Targeting bacterial sociality could also contain the spread of antibiotic resistance. Many genes for antibiotic resistance travel among bacteria on plasmids, transferred along sex pili via conjugation. Conjugation is itself a social behavior, contingent on signaling including QS to coordinate the synthesis of pili with the presence of bacteria nearby (7). There is potential for signal interception—and, loosely speaking, bacterial contraception—at hotbeds of resistance gene transfer. At present, these sites are almost impossible to manage. Resistance plasmid exchange can begin at as little as 1.3% of the minimum inhibitor concentration of antibiotic (8), frustrating efforts to identify and remediate antibiotic contamination in environmental sites, such as water treatment plants and animal husbandry operations. The principles of QSI, however, could sidestep this problem by limiting conjugation and confining the expansion of the bacterial resistome.
A total communications jam is just one approach to manipulating bacterial signaling systems. Signaling molecules are incredibly versatile. In Streptococcus mutans, for example, a single QS peptide can trigger either mass suicide or dormancy in the harsh conditions of the oral cavity, depending on peptide concentration (9). As our understanding of signaling advances, we will want to modify signals at varying intensities to effect a wider variety of desired microbial behavior. This is especially true for the 10 trillion symbionts that comprise our microbiota, whose dysfunction has consequences ranging from metabolic disease to mental illness (10). What proportion of their gene activity might be modifiable with social signaling? Could we enhance colonization resistance on the skin of a vulnerable infant or optimize the metabolic economy of the gut in an obese adult? As we work out the mechanistic basis of our microbiota as an organ system in its own right, targeting bacterial behavior becomes as important as targeting tissue behavior in the heart or liver.
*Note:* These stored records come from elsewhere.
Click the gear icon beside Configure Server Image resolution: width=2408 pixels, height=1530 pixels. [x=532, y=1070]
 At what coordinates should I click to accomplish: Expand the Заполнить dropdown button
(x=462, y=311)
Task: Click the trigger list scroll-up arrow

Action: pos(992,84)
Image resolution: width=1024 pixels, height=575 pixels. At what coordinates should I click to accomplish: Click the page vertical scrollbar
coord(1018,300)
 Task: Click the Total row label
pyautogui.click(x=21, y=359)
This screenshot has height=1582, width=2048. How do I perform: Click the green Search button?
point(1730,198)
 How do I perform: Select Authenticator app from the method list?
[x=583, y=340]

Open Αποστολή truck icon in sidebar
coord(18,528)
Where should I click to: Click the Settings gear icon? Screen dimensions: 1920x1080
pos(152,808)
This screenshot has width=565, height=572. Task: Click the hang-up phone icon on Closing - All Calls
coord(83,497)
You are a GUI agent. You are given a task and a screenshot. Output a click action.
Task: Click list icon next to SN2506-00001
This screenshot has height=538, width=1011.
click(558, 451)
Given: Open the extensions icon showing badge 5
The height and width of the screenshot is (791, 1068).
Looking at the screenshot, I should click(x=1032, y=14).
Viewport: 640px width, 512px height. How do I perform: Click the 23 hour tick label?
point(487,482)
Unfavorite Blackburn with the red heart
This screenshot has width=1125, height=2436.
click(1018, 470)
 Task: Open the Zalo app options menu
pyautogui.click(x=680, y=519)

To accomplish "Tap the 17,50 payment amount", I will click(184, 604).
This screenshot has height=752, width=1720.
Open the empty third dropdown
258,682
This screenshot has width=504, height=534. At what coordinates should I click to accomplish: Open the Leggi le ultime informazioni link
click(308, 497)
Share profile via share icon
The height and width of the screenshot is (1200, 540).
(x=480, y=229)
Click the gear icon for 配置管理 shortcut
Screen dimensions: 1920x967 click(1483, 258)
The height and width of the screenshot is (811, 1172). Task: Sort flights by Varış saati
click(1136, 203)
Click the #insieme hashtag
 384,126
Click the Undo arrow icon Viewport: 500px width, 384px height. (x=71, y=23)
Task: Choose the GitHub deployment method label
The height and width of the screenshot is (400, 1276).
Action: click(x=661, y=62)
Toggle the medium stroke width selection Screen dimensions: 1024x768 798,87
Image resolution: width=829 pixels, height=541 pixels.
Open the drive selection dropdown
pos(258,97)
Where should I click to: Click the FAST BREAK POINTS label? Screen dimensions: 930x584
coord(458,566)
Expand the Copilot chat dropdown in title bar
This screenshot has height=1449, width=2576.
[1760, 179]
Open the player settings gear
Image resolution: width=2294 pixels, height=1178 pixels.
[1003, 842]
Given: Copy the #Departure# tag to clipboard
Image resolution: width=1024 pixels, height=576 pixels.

Of course, much work remains to be done. The 20th century experience with antibiotics has taught us humility in dealing with our evolutionary elders, and the world of bacterial communications is promising but complex. The networked nature of bacterial communications will make targeting single species challenging and unpredictable. Like bacteria, however, we are social organisms. Dedicated microbiologists can communicate with clinical investigators at the front line, and together they can translate this unprecedented knowledge of bacterial communications to better human health.